I'm new to SBT, using version 1.0 and a custom repository, and I've set the "retrieveManaged" flag mentioned here, but it seems that SBT only downloads the directly requested JARs, but not any of the JARs upon which those JARs depend. And yes, the repository is using the customary default format described in the answers here (though SBT/Ivy doesn't seem capable of retrieving snapshots, either, but that's a separate problem, I expect). The repository does not require any kind of authentication, FYI.
Here's a slightly generified version of my built.sbt file:
name := "MyProject"
organization := "com.myorg"
version := "0.1"
scalaVersion := "2.9.0"
scalacOptions += "-deprecation"
retrieveManaged := true
resolvers += Resolver.url("myorg", url("http://host.com//content/groups/public"))
libraryDependencies += "com.myorg" % "otherproject" % "1.0"
fork in run := true
The requested "otherproject" JAR file loads fine, but SBT/Ivy seems to have no interest in opening up its POM and downloading the other JARs it needs to operate.

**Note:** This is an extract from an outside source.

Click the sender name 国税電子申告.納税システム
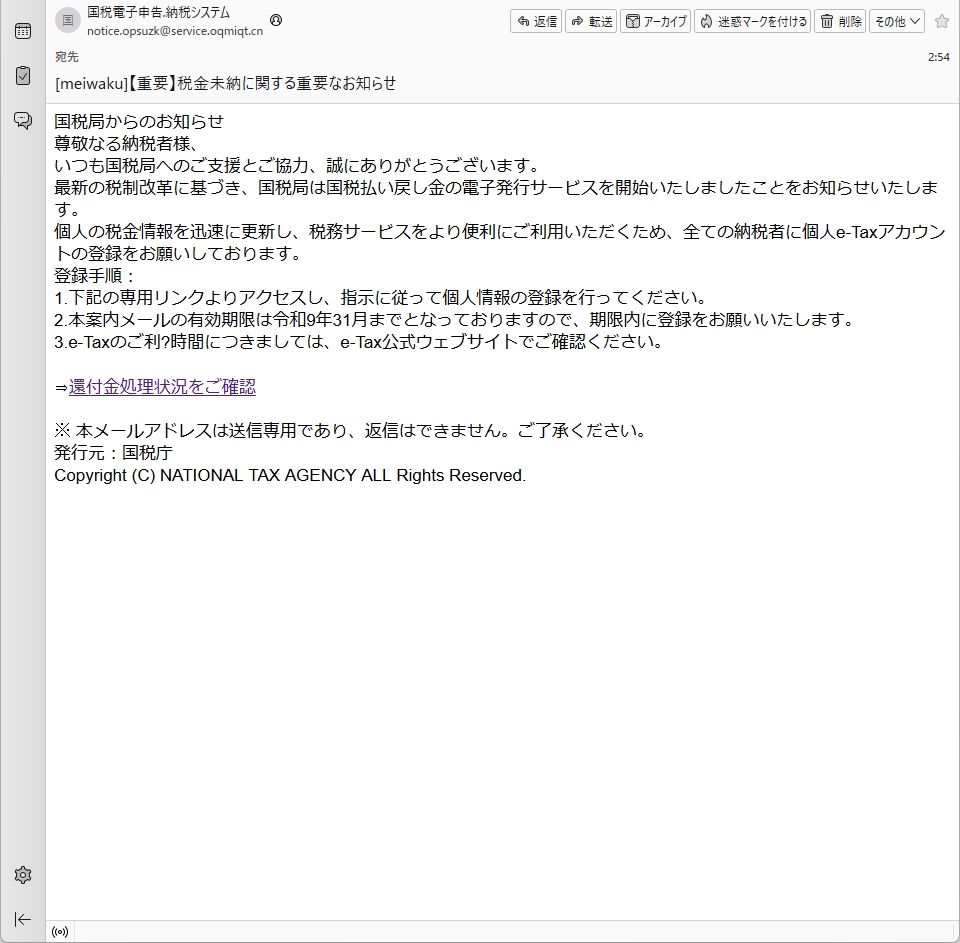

This seems like it should be a fairly basic function (Maven does it, for example) but I have no idea how to convince SBT/Ivy to do so. (And the documentation assures us that SBT is, in fact, supposed to do this: "By default, these declarations fetch all project dependencies, transitively".)
I believe I must be doing something wrong, but have no idea -- given how simple and vanilla this basic configuration is -- what it could be.
Standard, Maven-style repositories are declared like:
resolvers += "myorg" at "http://host.com/content/groups/public"
More details are at the Library Management page you linked to and on the Resolvers page.
Typically, one only uses Resolver.url when specifying non-standard layouts.